▶ _Task prompt_
Output the line containing "Given: Dismiss the Getting started notice" and each line after it through the end of the data, exactly as written, with pictures left out.

(Stored data)
- - -
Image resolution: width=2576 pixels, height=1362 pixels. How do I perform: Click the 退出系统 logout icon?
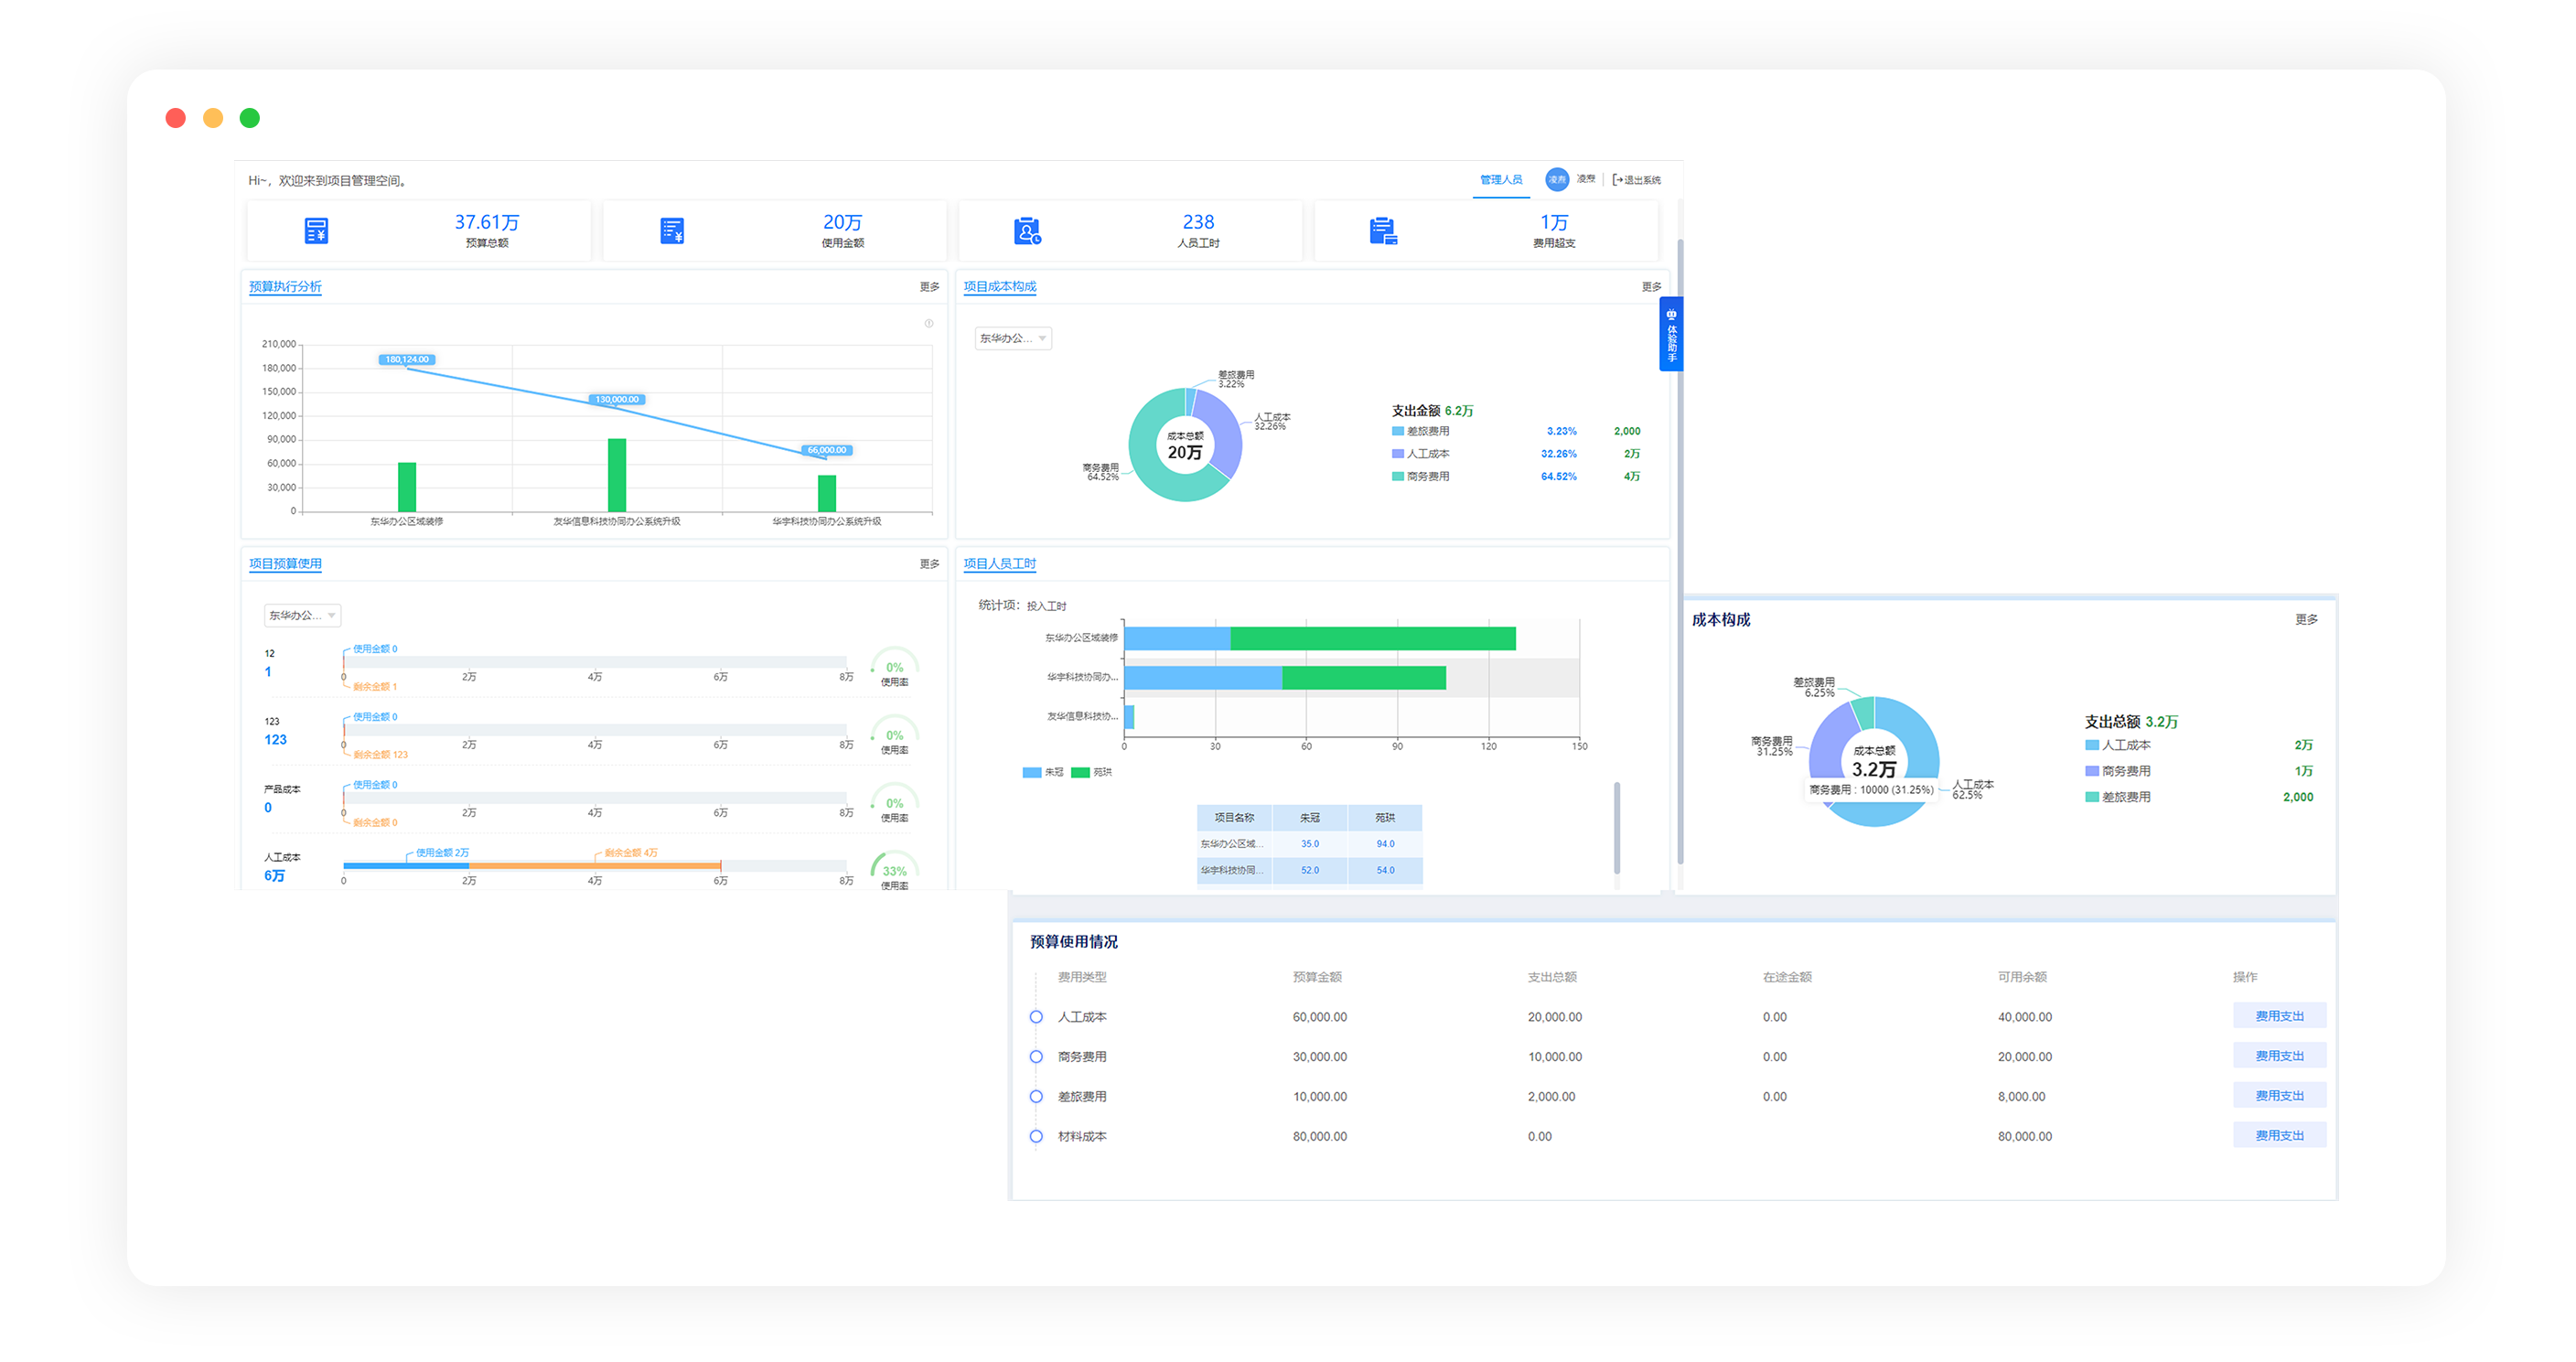pos(1617,180)
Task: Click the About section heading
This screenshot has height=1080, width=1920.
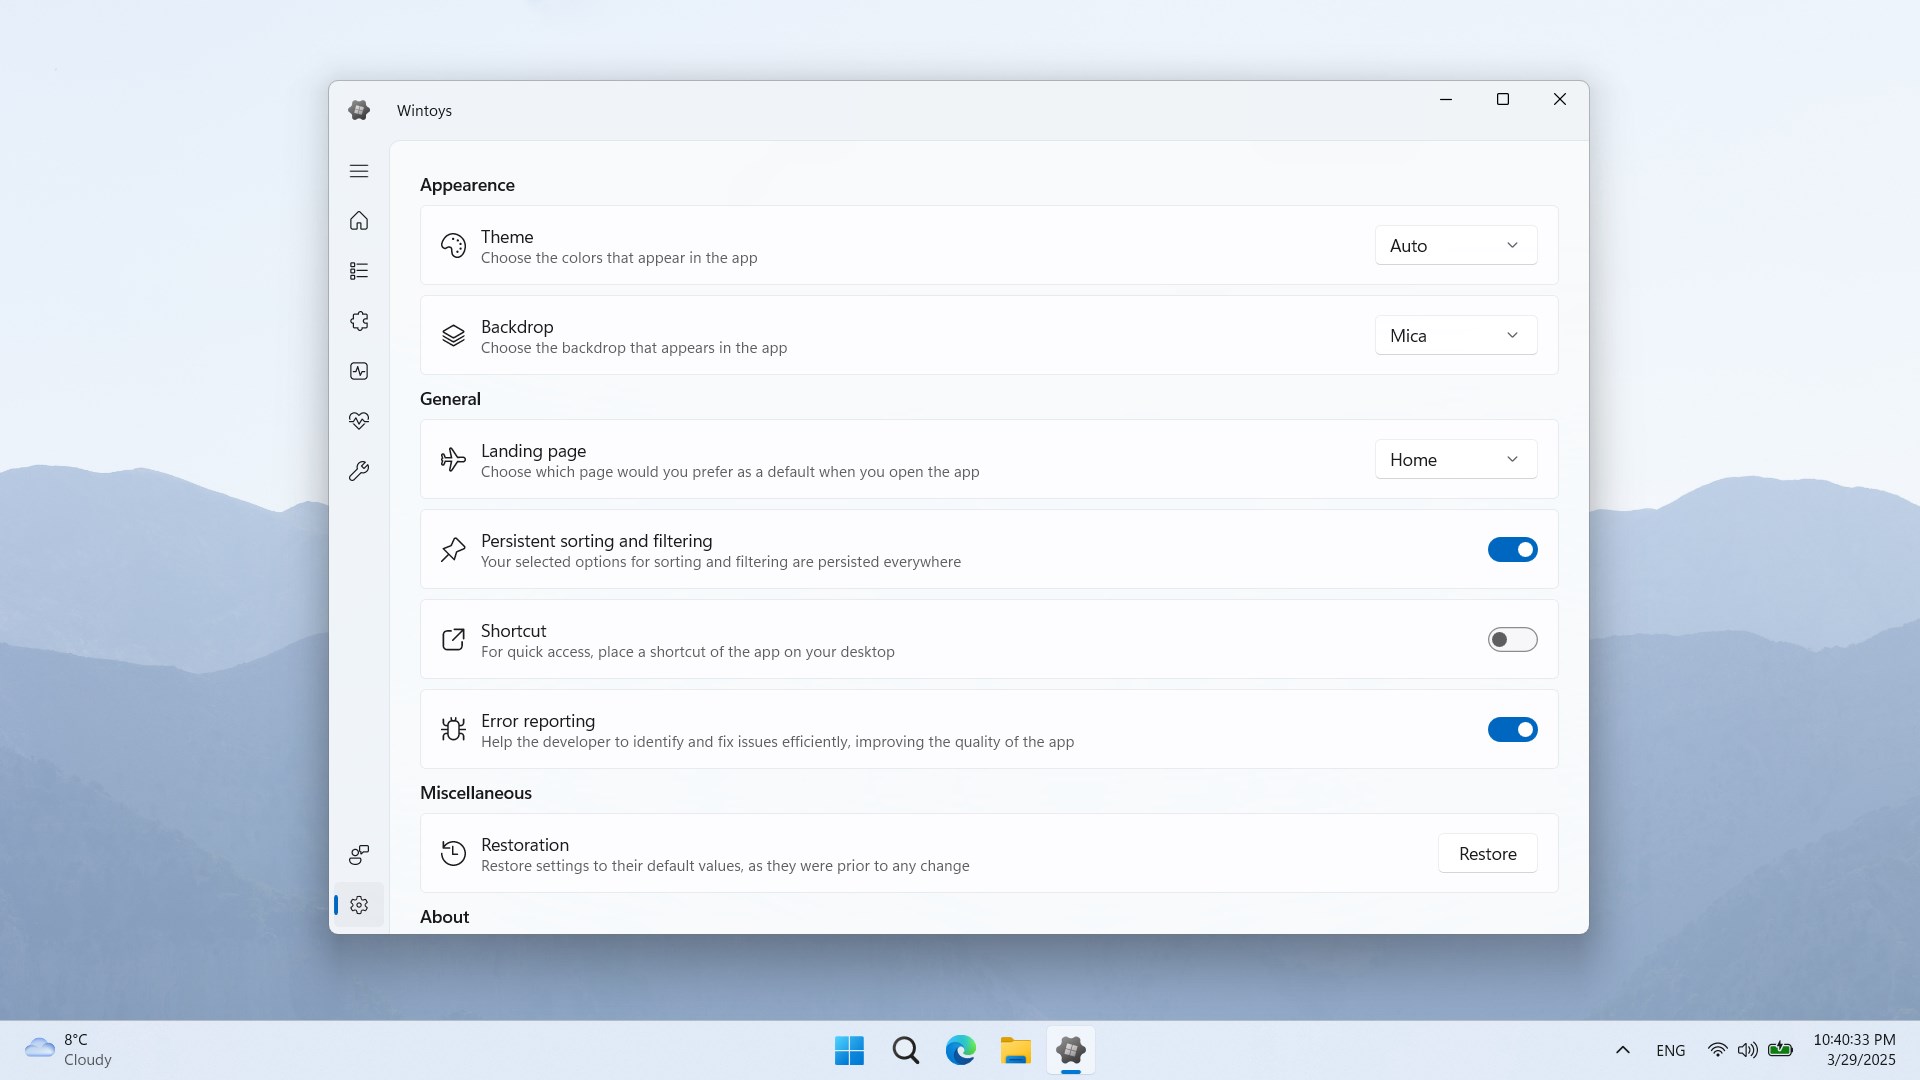Action: [444, 916]
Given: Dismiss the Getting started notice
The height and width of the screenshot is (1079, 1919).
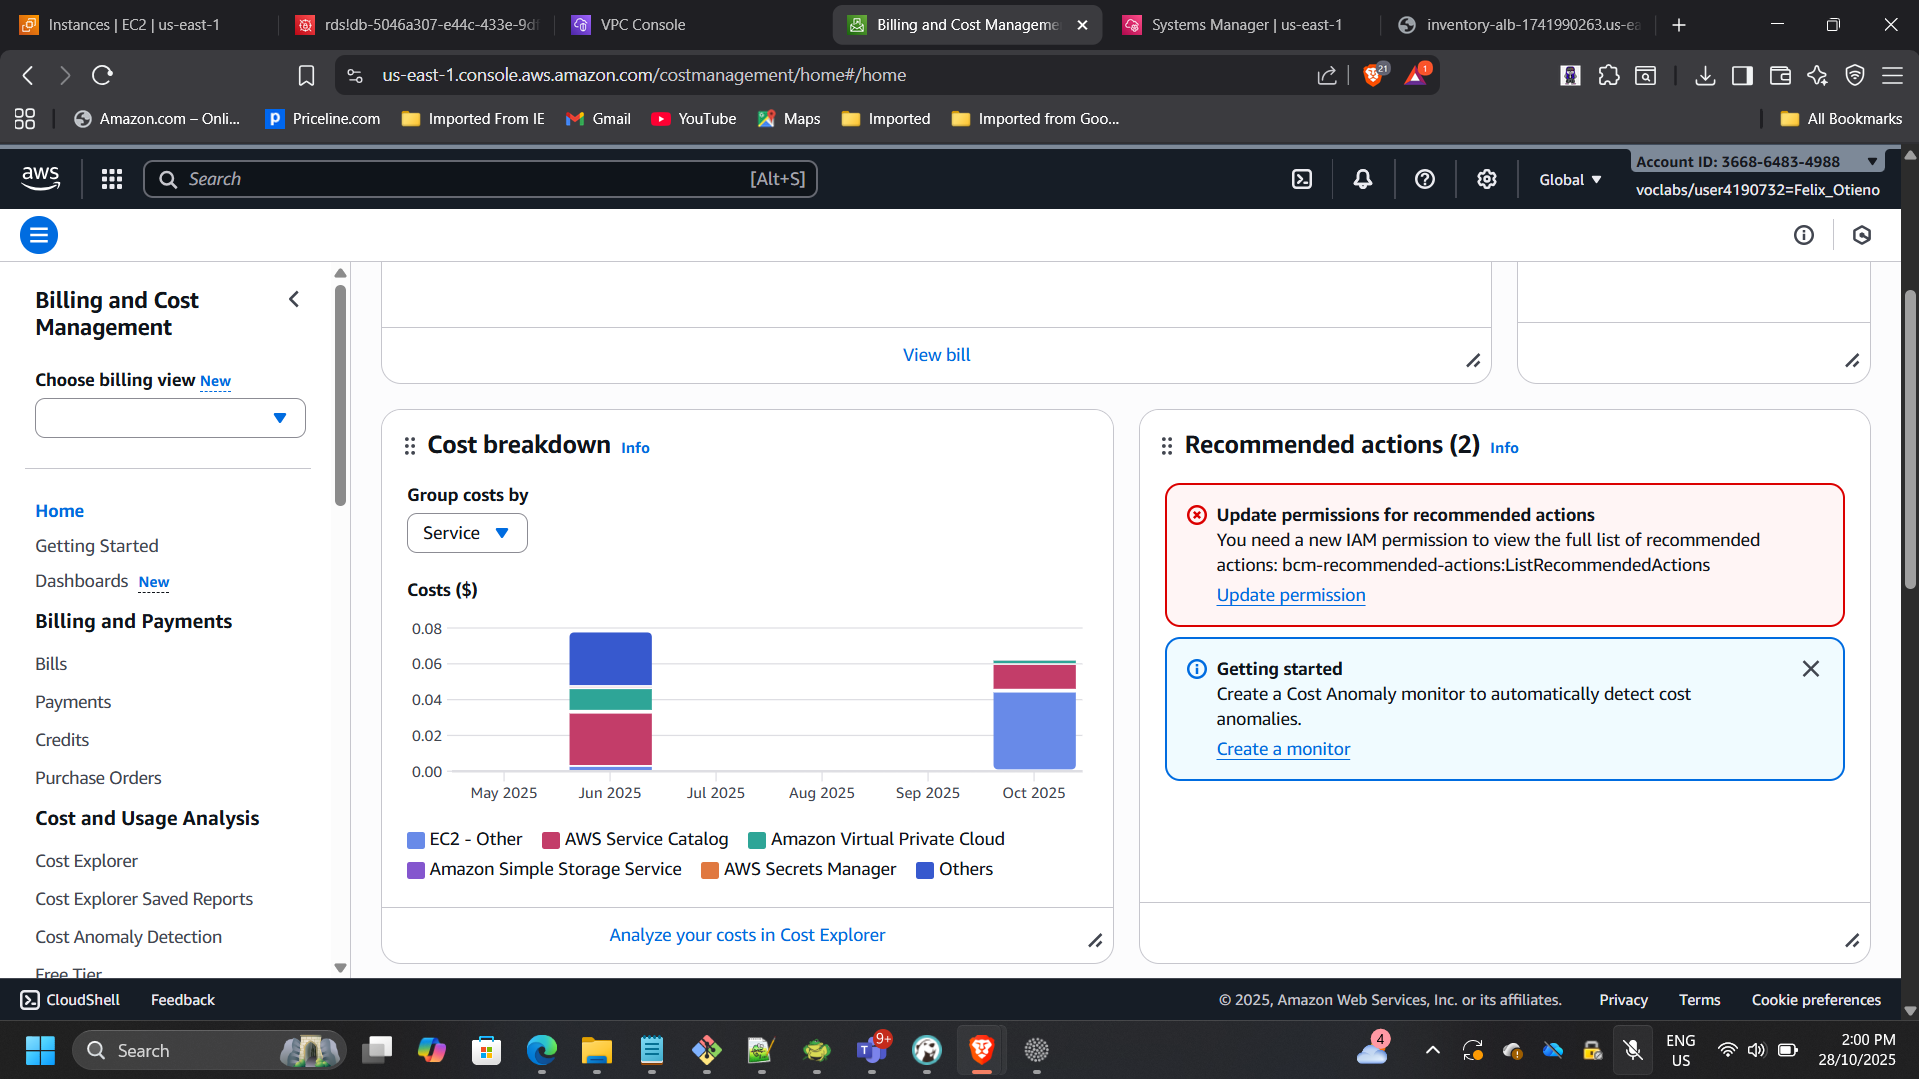Looking at the screenshot, I should 1811,668.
- - -
▶ _Output_
Given: Dismiss the Getting started notice
The height and width of the screenshot is (1079, 1919).
Looking at the screenshot, I should 1811,668.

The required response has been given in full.